# Intp's, do you agree with this bashing the istj thread?



## WarLordISTJ (May 22, 2016)

http://www.intpforum.com/showthread.php?t=17641


----------



## Songs unsung (Apr 7, 2016)

Why don't you tell us what you think about it? I at least would be interested in what you have to say in response


----------



## Necrofantasia (Feb 26, 2014)

It's basically morons being a disgrace for the entire first part. Funny how sensible people tend to arrive late to threads.


----------



## WarLordISTJ (May 22, 2016)

I laughed at almost everything they said. To be honest I believe they all have biased opinions towards istj's just because istj's tend to be their bosses and can possibly be rigid and aggressive, unintentionally. Not only that, but I also noticed one of the posters wasn't an intp but an infj, and I read that istj's and infj's normally don't get along because of different cognitive functions.


----------



## compulsiverambler (Jan 7, 2010)

Pretty mild by INTPForum standards, these days. I much prefer the INTPs here. INTP-only sites always seem to be run by narcissists, for narcissists.


----------



## Brunissen (May 20, 2016)

I didn't read all the thread, but I disagree with this easy and cowardly way of spiting venom to people. Too bad you can't confront them face-to-face :wink:

Oh and I love my ISTJ daddy^^.


----------



## Songs unsung (Apr 7, 2016)

WarLordISTJ said:


> I laughed at almost everything they said. To be honest I believe they all have biased opinions towards istj's just because istj's tend to be their bosses and can possibly be rigid and aggressive, unintentionally. Not only that, but I also noticed one of the posters wasn't an intp but an infj, and I read that istj's and infj's normally don't get along because of different cognitive functions.

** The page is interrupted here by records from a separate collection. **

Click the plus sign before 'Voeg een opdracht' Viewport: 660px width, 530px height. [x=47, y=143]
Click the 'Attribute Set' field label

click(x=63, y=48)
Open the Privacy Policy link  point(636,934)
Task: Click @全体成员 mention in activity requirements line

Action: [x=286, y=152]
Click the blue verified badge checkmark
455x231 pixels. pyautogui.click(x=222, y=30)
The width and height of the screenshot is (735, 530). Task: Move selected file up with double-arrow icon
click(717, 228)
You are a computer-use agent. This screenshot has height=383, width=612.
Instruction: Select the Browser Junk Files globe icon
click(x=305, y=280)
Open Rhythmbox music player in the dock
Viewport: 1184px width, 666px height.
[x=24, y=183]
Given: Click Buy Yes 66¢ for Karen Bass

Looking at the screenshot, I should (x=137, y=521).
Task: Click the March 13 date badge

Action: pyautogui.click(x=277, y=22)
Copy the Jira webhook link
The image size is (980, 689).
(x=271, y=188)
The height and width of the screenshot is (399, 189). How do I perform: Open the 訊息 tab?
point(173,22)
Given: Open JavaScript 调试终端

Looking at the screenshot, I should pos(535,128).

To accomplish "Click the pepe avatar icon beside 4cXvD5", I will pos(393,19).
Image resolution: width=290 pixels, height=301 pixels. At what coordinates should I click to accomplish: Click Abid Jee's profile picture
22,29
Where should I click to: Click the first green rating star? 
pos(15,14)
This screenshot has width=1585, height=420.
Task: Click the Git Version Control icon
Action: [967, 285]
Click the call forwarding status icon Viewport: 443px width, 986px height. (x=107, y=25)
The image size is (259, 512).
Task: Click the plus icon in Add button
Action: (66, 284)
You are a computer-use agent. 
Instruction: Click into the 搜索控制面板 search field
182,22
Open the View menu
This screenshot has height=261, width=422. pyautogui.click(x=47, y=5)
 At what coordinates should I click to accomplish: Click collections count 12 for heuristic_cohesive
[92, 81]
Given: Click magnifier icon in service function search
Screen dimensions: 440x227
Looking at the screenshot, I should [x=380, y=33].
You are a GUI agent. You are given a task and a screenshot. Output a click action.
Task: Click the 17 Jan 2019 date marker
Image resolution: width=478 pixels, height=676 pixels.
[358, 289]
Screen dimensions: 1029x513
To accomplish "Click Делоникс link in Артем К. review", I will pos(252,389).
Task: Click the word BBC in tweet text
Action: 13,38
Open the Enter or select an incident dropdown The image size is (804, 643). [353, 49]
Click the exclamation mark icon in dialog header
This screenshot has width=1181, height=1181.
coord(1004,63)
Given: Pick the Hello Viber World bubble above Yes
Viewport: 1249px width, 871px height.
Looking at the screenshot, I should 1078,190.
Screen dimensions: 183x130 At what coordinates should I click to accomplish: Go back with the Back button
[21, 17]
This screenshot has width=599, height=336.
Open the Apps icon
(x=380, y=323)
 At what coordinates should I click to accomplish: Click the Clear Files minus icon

To be honest, I've never identified anyone irl as an ISTJ. Which probably means I've neither had any major run ins with one, nor developed a close friendship with any, to care enough to work out their MBTI. I've just had a glance at a description of ISTJ though, and it is thought to be the most abundant type, so I must know a few at least. And the description is a very positive one (I guess they mostly are positive, but anyway). I don't see any reason why I wouldn't get along with an ISTJ, as I respect people who are responsible, reliable and have a sense of orderliness - as despite being a J I never feel that my life is as well ordered as I would like it, and deep down I crave security and stablity.


----------



## Judgment_Knight (Feb 1, 2015)

My ISTJ friend is incredibly deep I have no idea what they're talking about XDD Lmao, most of my good friends are ISTJs. Really reasonable and honest. Definitely well liked!


----------



## Marshy (Apr 10, 2016)

Its probably one of these three types of people:
1) Children under the age of 17
2) Adults acting like children
3) People who use the MBTI to gain a sense of superiority towards other people when in reality, they have accomplished nothing in life. This type is also known as a failure.
4) Rational human beans 
Seriously though, reading through it it seems as if they believe they are the only sentient human beings in the world, which itself is a very immature outlook on things.


----------



## SirEarl (Jun 6, 2016)

That thread is unbearable to follow and read.


----------



## Aladdin Sane (May 10, 2016)

When I think of ISTJ's, I think of serious, close minded people, the types who don't really have fun or like people that are out of the ordinary... I think of 'traditional' types of people when I think of ISTJ's and that's not a positive thing in my book. Some of my teachers come to mind, the ones I didn't like. :shocked: I'm not saying ISTJ's are bad though, I am sure there are some that I have known and liked, just can't think of any right now.


----------